Miners Pull Back From Exchanges as BTC Tries to Reclaim $65K
CryptoQuant’s Miner-to-Exchange Flow shows miners dialing back transfers to exchanges as BTC works the $65,000 area. The 7-day simple moving average fell from 1,825.86 BTC on July 1 to 1,173.66 BTC at press time, a decline of nearly 36%.
For desks focused on near-term supply, that matters because miner-to-exchange flow is one of the cleaner channels for immediate sell pressure. Fewer coins hitting exchanges does not guarantee upside, but it can remove a source of overhead supply while price probes resistance.
BTC traded above $65,000 during the week beginning July 12 before fading back toward $64,000. Over the same window, BTC rose from $58,624 on July 1 to $63,999 at press time.
CryptoQuant’s Miner Health Gauge Stays in Bear-Range
The supply relief signal is not clean because miner stress metrics are still flashing caution. CryptoQuant’s Miners’ Financial Health Index, a composite that combines mining revenue, fees, issuance, and other inputs, was near 29% on a 7-day moving average at press time.
Historically, readings between 10% and 30% have aligned with bear-market conditions. In practice, that band is associated with tighter margins and a higher probability of forced selling if operators need liquidity. The current setup is a divergence: lower exchange transfers alongside a stress gauge that implies profitability and financing conditions remain pressured.
Miner Wallet Value Rose $4.7B—But That May Be Price, Not More BTC
Miner wallets gained $4.7 billion in USD value, rising from $71.5 billion on July 1 to roughly $76.2 billion at press time. That headline number is easy to misread as accumulation.
It is not proof of higher BTC balances. With BTC up from $58,624 to $63,999 over the same period, a large portion of the wallet-value increase can be explained by price appreciation alone.
Signals to Watch for Miner exchange outflows drop as mining
The first threshold is whether the Miner-to-Exchange Flow continues to trend lower or snaps back toward the ~1,800 BTC level seen on July 1. A reversal would put miner-sourced supply back on the table right as BTC revisits the same resistance zone.
The second is the Miners’ Financial Health Index itself. A move above 30% would signal improving sector conditions relative to the bear-range framing, while a sustained stay in the 10%–30% band keeps the forced-seller risk alive.
Price action around $65,000 is the immediate market tell after the mid-July breakout-and-pullback sequence. Miner equities are the other real-time proxy: Artemis data shows listed mining stocks down 12% over the past month, and over five days CIFR fell 20.3%, IREN fell 18.3%, and WULF fell 17.3%. That weakness persisted even as Bitcoin added more than $42 billion in market capitalization over the same period referenced for the mining-stock declines.
Supply Relief Signal, Not Proof of Miner Accumulation
I treat the ~36% drop in miner-to-exchange flow as a supply relief input, not a positioning signal.
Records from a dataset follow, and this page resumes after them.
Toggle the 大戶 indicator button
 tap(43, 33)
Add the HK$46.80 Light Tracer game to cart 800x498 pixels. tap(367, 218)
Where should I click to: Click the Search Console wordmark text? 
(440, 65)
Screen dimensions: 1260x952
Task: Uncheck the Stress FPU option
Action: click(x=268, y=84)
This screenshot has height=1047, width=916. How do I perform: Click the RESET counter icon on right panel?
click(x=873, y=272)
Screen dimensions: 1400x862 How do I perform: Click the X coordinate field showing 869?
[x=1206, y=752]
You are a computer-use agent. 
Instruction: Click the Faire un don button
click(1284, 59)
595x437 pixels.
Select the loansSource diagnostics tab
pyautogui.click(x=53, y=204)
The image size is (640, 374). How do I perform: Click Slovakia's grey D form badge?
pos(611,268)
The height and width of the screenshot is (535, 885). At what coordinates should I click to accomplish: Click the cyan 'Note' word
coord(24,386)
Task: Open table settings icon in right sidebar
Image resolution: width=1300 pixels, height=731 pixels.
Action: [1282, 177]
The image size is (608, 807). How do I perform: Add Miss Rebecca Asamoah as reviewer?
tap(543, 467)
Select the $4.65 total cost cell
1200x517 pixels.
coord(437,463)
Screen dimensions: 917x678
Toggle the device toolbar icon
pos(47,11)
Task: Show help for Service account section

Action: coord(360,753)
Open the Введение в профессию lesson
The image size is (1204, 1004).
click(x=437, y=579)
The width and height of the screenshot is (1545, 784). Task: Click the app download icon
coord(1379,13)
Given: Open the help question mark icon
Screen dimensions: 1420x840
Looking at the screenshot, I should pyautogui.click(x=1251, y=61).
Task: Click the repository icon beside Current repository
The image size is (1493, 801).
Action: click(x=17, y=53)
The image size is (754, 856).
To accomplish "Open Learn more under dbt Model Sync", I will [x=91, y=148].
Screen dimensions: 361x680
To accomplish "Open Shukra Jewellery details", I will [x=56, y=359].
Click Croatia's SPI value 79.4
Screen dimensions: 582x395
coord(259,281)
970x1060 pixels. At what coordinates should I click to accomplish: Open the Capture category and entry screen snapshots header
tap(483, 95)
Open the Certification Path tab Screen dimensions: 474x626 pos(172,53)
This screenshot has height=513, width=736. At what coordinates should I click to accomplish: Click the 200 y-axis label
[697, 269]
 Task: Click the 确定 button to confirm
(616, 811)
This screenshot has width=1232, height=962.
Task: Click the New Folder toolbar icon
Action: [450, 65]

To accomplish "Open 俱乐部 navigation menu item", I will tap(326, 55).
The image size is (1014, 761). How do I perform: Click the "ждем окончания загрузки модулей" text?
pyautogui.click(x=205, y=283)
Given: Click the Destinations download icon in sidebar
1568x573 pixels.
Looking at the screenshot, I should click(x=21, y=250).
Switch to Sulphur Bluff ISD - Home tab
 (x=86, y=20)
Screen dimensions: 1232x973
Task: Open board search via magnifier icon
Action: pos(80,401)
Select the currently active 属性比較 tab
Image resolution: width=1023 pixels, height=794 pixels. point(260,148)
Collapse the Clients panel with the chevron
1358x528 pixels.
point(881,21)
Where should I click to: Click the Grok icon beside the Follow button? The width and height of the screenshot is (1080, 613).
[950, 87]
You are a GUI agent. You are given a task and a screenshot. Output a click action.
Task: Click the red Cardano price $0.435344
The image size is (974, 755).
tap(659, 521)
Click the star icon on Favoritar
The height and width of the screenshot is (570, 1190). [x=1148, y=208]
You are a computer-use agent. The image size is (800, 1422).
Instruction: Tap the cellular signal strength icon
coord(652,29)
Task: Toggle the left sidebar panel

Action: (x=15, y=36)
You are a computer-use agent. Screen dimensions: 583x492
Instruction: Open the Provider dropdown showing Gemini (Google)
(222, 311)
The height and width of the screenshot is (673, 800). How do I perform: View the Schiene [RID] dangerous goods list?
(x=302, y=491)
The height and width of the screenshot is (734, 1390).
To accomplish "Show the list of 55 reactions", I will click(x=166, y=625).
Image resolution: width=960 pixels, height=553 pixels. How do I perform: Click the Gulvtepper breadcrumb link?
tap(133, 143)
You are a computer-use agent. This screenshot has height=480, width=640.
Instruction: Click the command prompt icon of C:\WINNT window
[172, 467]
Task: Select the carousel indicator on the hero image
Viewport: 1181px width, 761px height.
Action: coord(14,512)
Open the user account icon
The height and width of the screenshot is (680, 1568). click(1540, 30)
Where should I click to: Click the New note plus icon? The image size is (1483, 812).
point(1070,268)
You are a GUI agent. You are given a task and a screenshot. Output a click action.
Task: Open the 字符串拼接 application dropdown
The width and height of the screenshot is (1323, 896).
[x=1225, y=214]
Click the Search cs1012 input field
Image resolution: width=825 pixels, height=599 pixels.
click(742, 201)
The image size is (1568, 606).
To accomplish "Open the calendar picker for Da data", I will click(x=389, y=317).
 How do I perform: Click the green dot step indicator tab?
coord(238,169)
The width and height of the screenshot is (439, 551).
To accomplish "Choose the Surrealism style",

It can reduce one identifiable stream of immediate selling into a $65,000 retest, but it does not tell the desk where those coins went, or whether miners are net buyers versus simply rerouting custody.
The threshold that matters is whether miner stress improves while exchange transfers stay muted. If the Financial Health Index pushes above 30% and flows do not rebound toward early-July levels, the setup starts to look structural rather than narrative-driven, and $65,000 becomes less about “who is selling” and more about whether spot demand can absorb the remaining supply without miner distribution reappearing.